Mohon tunggu...
hendra setiawan
hendra setiawan Mohon Tunggu... Freelancer - Pembelajar Kehidupan. Penyuka Keindahan (Alam dan Ciptaan).

Merekam keindahan untuk kenangan. Menuliskan harapan buat warisan. Membingkai peristiwa untuk menemukan makna. VERBA VOLANT, SCRIPTA MANENT.

Selanjutnya

Tutup

Sosbud Pilihan

Masalah Pengeras Suara dan Matinya Tenggang Rasa

27 Februari 2022   15:00 Diperbarui: 27 Februari 2022   15:05 616
+
Laporkan Konten
Laporkan Akun
Kompasiana adalah platform blog. Konten ini menjadi tanggung jawab bloger dan tidak mewakili pandangan redaksi Kompas.
Lihat foto
Nyanyiku tetap untukmu walau kau tak suka (ilustrasi via Instagram @katakitaig)

Hahaha.... gambar di atas seandainya tak ditambahi kata-kata 'satir' di atasnya, sebenarnya tak terlalu menjadi persoalan serius.

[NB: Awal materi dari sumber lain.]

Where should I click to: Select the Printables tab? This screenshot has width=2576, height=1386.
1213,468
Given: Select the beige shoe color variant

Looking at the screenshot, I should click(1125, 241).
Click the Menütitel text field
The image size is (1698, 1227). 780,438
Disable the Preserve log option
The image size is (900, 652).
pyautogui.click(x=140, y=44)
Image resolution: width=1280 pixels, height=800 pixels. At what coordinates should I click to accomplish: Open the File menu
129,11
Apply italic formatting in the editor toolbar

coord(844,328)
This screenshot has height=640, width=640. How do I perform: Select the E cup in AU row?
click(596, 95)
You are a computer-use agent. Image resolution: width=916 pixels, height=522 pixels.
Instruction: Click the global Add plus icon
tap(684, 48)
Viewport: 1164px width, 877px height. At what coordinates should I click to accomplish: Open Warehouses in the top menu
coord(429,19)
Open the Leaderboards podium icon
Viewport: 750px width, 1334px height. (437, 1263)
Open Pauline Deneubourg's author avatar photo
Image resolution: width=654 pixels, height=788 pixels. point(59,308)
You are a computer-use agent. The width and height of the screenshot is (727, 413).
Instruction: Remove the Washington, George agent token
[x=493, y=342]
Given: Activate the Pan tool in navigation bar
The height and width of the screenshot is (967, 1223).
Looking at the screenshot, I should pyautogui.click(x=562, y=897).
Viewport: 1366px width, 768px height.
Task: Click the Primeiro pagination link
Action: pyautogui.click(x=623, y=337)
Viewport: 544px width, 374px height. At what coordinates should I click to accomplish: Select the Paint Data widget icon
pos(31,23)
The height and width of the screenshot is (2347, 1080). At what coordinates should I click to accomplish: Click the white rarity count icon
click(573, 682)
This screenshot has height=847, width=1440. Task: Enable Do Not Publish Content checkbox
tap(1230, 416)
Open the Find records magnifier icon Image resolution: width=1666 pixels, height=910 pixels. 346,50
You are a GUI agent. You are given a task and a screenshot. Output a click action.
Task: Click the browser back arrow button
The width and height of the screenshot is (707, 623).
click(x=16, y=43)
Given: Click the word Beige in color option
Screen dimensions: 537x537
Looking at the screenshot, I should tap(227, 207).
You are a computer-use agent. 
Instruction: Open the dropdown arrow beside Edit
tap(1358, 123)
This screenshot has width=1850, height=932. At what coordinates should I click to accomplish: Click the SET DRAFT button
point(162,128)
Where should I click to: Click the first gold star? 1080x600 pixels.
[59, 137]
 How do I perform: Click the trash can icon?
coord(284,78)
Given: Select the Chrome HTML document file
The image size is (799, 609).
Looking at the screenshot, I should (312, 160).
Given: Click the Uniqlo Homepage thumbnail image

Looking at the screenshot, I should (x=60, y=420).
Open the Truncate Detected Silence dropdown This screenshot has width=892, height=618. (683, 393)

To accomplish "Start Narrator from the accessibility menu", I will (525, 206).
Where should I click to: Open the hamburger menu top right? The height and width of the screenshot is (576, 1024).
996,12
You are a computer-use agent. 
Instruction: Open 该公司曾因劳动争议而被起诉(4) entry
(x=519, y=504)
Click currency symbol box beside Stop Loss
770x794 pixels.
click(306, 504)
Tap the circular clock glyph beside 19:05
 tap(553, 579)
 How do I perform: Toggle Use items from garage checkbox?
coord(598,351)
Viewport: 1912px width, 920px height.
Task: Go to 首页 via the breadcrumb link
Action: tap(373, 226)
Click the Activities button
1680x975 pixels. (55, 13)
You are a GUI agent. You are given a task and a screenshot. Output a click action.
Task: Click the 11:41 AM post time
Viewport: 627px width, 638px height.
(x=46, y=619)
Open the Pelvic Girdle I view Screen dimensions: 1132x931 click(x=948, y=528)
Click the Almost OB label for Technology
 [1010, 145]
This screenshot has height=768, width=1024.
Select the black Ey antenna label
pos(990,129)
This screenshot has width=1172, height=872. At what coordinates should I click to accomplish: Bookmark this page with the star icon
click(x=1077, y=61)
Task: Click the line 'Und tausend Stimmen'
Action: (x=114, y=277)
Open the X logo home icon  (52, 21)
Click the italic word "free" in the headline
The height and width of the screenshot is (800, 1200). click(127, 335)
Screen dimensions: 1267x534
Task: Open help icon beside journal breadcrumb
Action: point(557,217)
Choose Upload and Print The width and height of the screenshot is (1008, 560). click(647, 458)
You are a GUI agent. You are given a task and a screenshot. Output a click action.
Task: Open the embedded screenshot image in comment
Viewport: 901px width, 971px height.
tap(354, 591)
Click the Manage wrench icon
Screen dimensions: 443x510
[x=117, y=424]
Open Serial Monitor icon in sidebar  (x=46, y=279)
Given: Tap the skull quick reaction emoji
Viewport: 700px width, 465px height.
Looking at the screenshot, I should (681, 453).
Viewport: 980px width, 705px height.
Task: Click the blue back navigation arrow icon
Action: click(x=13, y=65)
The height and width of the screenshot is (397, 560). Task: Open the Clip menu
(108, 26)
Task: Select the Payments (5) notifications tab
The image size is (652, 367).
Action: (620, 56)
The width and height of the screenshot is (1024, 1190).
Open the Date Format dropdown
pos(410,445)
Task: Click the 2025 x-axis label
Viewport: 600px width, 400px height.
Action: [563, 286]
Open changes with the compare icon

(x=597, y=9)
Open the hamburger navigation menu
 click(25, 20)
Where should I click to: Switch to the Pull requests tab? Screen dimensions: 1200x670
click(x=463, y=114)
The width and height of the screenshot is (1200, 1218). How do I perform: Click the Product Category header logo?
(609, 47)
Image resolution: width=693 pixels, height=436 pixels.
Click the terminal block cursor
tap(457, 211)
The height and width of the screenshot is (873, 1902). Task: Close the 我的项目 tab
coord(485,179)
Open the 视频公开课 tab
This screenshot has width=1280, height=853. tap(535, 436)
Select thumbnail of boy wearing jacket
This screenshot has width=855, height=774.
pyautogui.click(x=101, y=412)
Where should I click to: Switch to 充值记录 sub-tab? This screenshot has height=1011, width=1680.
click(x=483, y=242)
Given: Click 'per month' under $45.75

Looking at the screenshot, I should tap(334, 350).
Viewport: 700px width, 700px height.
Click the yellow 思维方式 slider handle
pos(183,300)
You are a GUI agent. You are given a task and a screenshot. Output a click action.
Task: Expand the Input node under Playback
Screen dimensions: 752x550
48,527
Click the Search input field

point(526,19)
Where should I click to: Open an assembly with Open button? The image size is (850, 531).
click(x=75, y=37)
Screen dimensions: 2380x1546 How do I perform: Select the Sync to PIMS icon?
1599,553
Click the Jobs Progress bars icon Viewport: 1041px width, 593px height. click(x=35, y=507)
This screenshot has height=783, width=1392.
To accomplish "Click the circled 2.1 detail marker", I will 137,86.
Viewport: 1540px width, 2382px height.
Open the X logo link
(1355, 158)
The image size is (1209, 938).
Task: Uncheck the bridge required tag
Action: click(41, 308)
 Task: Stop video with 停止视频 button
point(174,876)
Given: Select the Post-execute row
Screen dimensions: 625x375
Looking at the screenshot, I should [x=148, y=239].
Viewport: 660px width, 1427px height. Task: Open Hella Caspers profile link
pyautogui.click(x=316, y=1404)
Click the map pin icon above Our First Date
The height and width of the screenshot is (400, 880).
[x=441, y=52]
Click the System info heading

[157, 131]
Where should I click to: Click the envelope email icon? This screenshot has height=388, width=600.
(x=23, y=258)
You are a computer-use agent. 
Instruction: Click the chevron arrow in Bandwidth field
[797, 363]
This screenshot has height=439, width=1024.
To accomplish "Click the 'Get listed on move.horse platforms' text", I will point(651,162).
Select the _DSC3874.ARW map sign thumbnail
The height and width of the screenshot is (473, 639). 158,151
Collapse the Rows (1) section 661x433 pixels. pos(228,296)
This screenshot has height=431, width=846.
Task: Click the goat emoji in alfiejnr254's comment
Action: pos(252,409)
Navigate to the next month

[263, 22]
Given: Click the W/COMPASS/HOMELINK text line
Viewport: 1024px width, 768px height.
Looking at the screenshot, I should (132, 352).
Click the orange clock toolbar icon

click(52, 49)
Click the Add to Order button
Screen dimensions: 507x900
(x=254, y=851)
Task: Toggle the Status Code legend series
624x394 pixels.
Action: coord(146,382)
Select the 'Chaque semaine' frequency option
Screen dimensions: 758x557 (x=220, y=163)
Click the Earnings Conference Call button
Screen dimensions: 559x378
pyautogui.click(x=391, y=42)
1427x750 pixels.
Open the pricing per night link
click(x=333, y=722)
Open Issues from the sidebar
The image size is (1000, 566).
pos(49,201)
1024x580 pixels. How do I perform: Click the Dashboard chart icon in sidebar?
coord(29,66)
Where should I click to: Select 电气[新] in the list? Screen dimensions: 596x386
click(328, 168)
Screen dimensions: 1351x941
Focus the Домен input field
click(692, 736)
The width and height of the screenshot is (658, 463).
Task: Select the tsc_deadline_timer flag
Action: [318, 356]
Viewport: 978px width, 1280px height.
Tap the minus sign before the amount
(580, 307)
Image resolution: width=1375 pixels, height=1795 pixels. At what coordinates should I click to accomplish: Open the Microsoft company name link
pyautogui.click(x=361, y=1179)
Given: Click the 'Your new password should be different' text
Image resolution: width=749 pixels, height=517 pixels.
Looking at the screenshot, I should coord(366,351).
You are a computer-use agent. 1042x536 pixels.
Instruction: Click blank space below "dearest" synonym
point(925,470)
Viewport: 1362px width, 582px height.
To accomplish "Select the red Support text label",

Masih bisa mencerna atau memahai bahasa gambar.

Namun karena ada tambahan tulisan di atasnya, jadinya malah lucu. Persis menggambarkan konteks kehidupan yang ada masa kini. Bagaimana pemaksaan kehendak dibungkus dengan kalimat sakti ‘toleransi’.

“Bagiku nyanyiku. Bagimu nyanyimu. Tapi kamu harus menikmati nyanyianku.” 

Meme dari film kartun Doraemon ini betul-betul realistis. Menjadi sebuah sindiran telak.

Bagi yang pernah mengalami langsung, pasti akan merasa terhibur. Bagaimana bisa katanya menghargai orang lain bernyanyi atau punya lagu kesukaan sendiri. Tetapi di sisi lain memaksa mereka untuk menikmati lagunya sendiri.

 

Pengaturan Pengeras Suara

Isu yang lagi hits belakangan ini adalah dikeluarkannya Surat Edaran Nomor SE. 05 Tahun 2022 Tentang Pedoman Penggunaan Pengeras Suara di Masjid dan Musala dari kementerian agama. Niat baik dari Yaqut Cholil Qoumas, Menteri Agama teranyar republik ini rupanya menjadi bias informasi di sebagian kalangan masyarakat.

Akibatnya, niat baik yang hendak memberikan pedoman biar tidak terjadi ‘kebisingan’ dari alat pengeras suara, mendapatkan penentangan. Pokok persoalannya melebar kepada hal yang berada di luar konteks, materi peraturan yang disebutkan.

Penjelasan dari Gus Yaqut yang ditanggapi secara sepotong dari analogi yang disampaikannya, menjadi isu yang santer diperbincangkan. Ya, tak heran sih. Panggung politik kan begitu. Tak asyik kalau tak jadi polemik.

 

Alat Pengeras Suara dan Soal Tenggang Rasa

Dalam pelajaran biologi, sering diajarkan masalah polusi udara. Itu berbahaya bagi kesehatan manusia.

Nah, selain polusi udara, ada pula polusi lain yang juga bisa mengganggu kesehatan. Polusi itu bernama suara. Suara yang bising, yang mengganggu indera pendengaran.

Gangguan ini kalau dalam persoalan kehidupan secara komunal dalam masyarakat yang bertetangga, tentu bisa merenggangkan hubungan baik.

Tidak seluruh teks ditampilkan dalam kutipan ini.